文書本文 —
═══

図6は、イオントラップに印加されるべき合成電界を、正イオンモードと負イオンモードとの間での作動切り替えに適するように調整する方法の一実施形態例を示す。ブロック610において、イオントラップに印加された合成電界は、複数成分電界であると規定される。この成分電界は、少なくとも1つのACトラップ電界と1つまたはそれ以上の補助的AC電界とを含んでもよい。ブロック620において、1つまたはそれ以上の成分電界は調整されて、イオントラップ内の負イオンに対し合成電界により付与された力が、イオントラップ内の正イオンに対し合成電界により付与された力とほぼ同一になる。好ましくは、調整は、1つまたはそれ以上の合成電界の位相に対してなされる。この方法は、ここに述べた第1合成電界を構成するために使用されてもよく、この電界は第1電荷タイプ(正または負)のイオンに対し作用するように最適化されている。この調整は、少なくとも1つの成分電界の波形を再構築して、第2合成電界を形成してもよく、その結果、第2合成電界がイオントラップ内の反対方向(負または正)の第2電荷タイプのイオンに対し付与する力が、第1合成電界が第1電荷タイプ(正または負)のイオンに対し付与する力とほぼ同じであるようになる。

═══

記録データ —
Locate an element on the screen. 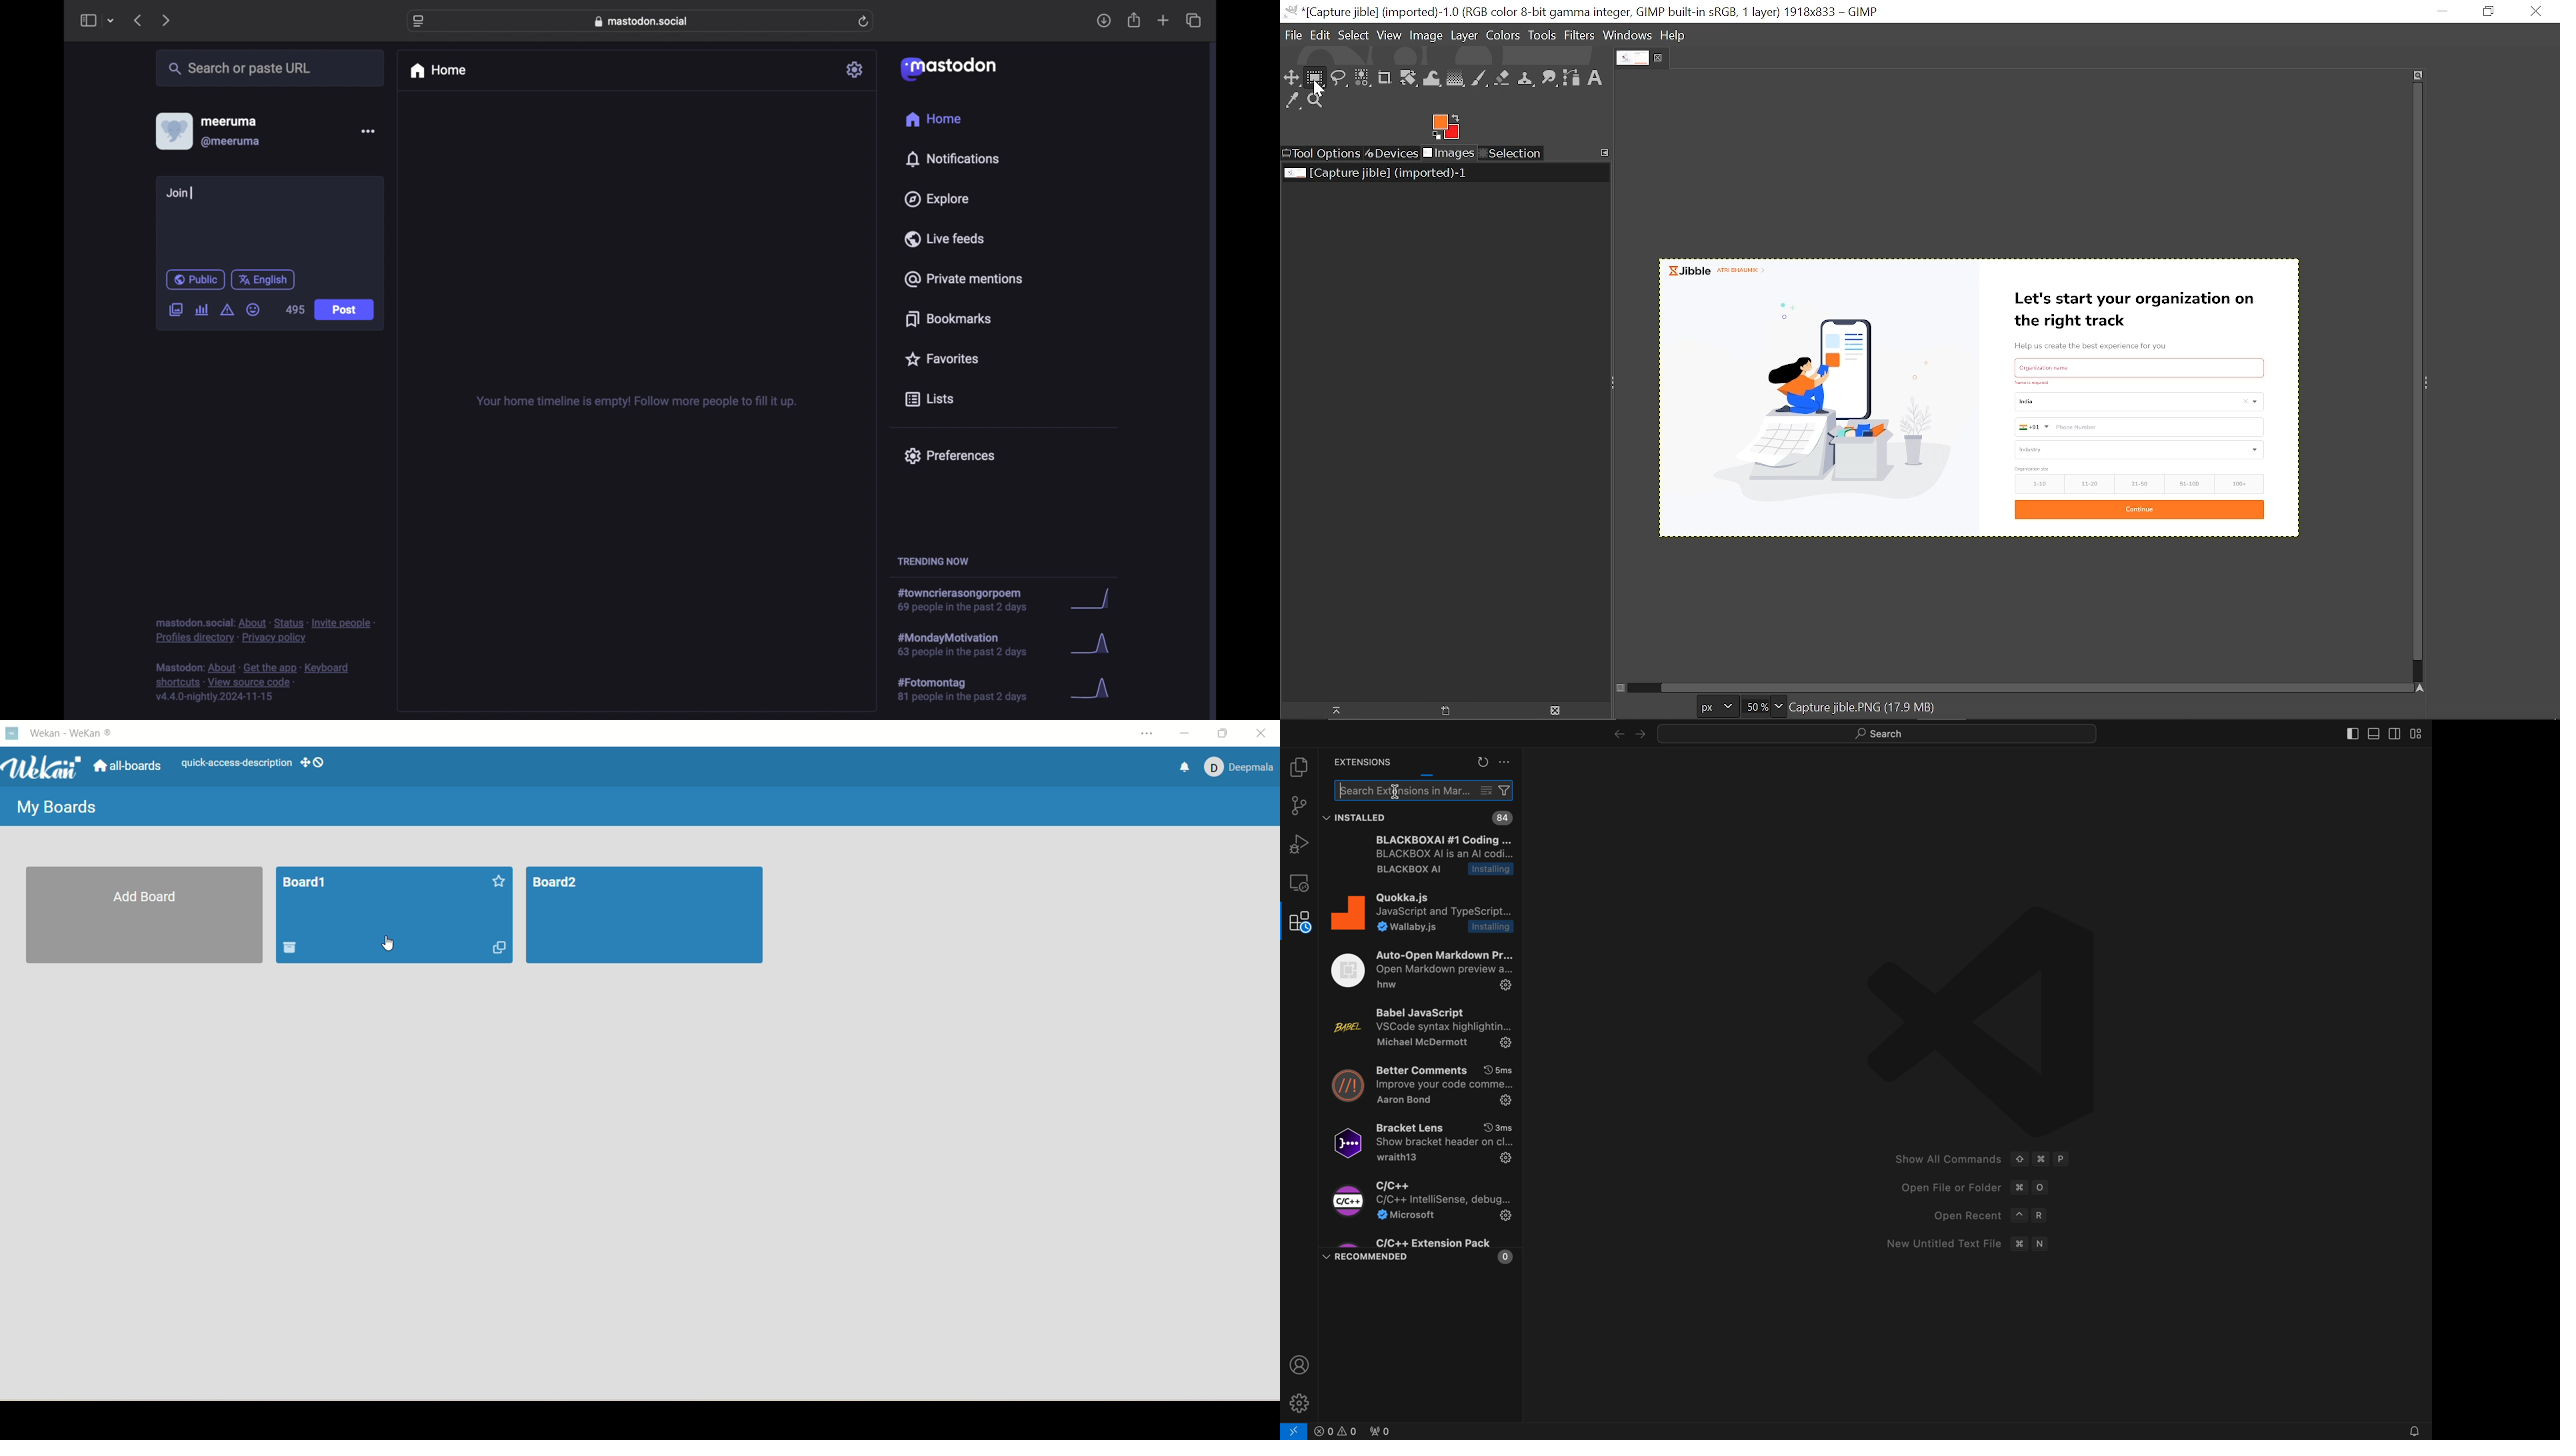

═══

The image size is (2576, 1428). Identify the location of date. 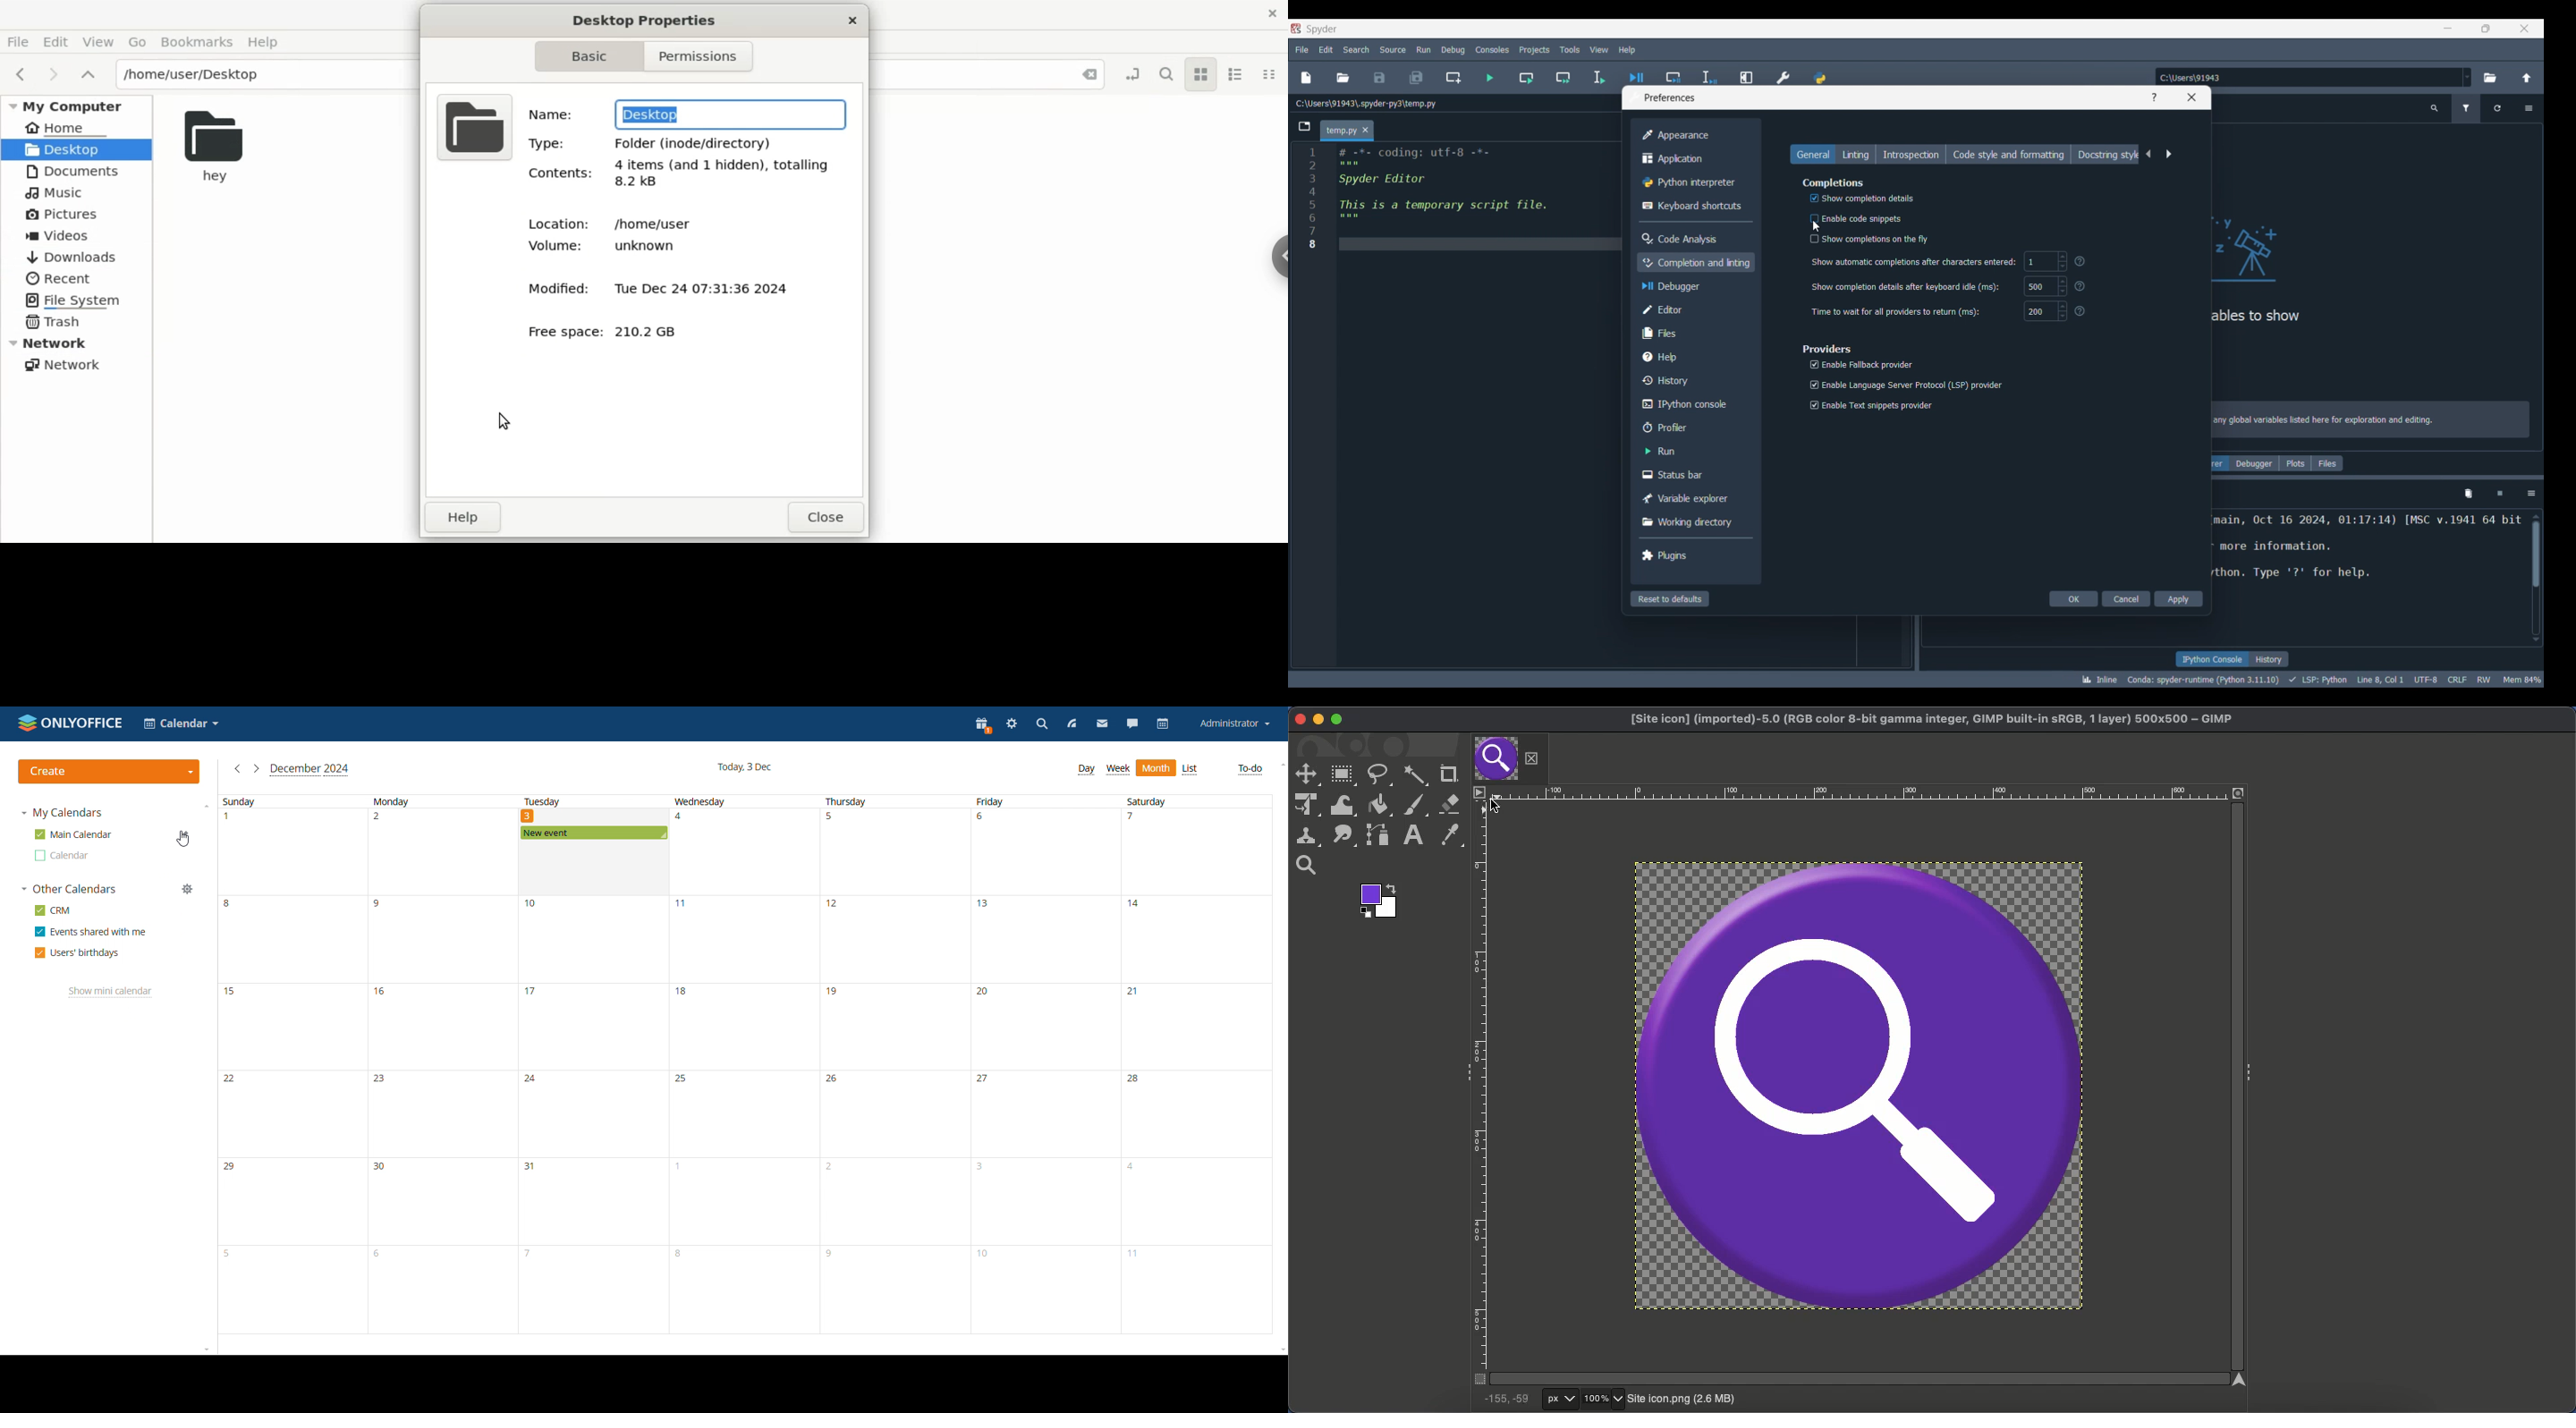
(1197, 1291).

═══

課題 —
- 1) イオントラップの電界調整に関する文書本文のうち、「図6は、イオントラップに印加」から「とほぼ同じであるようになる。」まで（両端を含む）を、「ブロック」を「ステップ」に入れ替えて再掲せよ。
- 2) イオントラップの電界調整に関する文書本文について、次の問いに答えよ。
(a) ブロック610において、合成電界は何であると規定されるか。
(b) 成分電界が含んでもよいとされるものは何か。
(c) 調整は、好ましくは何に対してなされるか。
- 3) イオントラップの電界調整に関する文書本文を、最後の文の後から書き継げ。
記録はここでは使用しない。

解答 —
- 1)
図6は、イオントラップに印加されるべき合成電界を、正イオンモードと負イオンモードとの間での作動切り替えに適するように調整する方法の一実施形態例を示す。ステップ610において、イオントラップに印加された合成電界は、複数成分電界であると規定される。この成分電界は、少なくとも1つのACトラップ電界と1つまたはそれ以上の補助的AC電界とを含んでもよい。ステップ620において、1つまたはそれ以上の成分電界は調整されて、イオントラップ内の負イオンに対し合成電界により付与された力が、イオントラップ内の正イオンに対し合成電界により付与された力とほぼ同一になる。好ましくは、調整は、1つまたはそれ以上の合成電界の位相に対してなされる。この方法は、ここに述べた第1合成電界を構成するために使用されてもよく、この電界は第1電荷タイプ(正または負)のイオンに対し作用するように最適化されている。この調整は、少なくとも1つの成分電界の波形を再構築して、第2合成電界を形成してもよく、その結果、第2合成電界がイオントラップ内の反対方向(負または正)の第2電荷タイプのイオンに対し付与する力が、第1合成電界が第1電荷タイプ(正または負)のイオンに対し付与する力とほぼ同じであるようになる。

- 2)
(a) 複数成分電界
(b) 少なくとも1つのACトラップ電界と、1つまたはそれ以上の補助的AC電界
(c) 1つまたはそれ以上の合成電界の位相

- 3)
【0048】
本明細書において開示した装置および方法は、全体として上記に述べ、かつ例として図1に示したMSシステムにおいて実施できる。しかしながら、本発明の主題は、図1に示した特定のMS装置100または図1に示した特定の回路構成に限定されない。さらに、本発明の主題は、MSに基づく適用に限定されない。
実際には、いくつかのイオントラップは、6極または8極の電界成分のようにより高いオーダの多重極電界成分を形成していることは理解されるであろう。いくつかの場合に、より高いオーダの電界が考えられるか、または少なくとも望ましい。なぜならば、それらの電界は、改良された質量分解能やイオンの共鳴放出のような利点を得るのに使用することができるからである。より高いオーダの電界は、たとえば対向する電極間の間隔を広げるか、または完全な双曲線輪郭から逸脱するように電極の表面を形作ることなどによる、電極構造の非理想物理的特性から得てもよい。より高いオーダの電界はまた、あるトラップ電界双極子のように、あるタイプの電界成分の適用から得てもよい。本明細書において開示された本発明の原理は、物理的に固有の手段または電気的手段により製造されたか否かにかかわらず、より高いオーダの電界成分を含むイオントラップに適用されてもよい。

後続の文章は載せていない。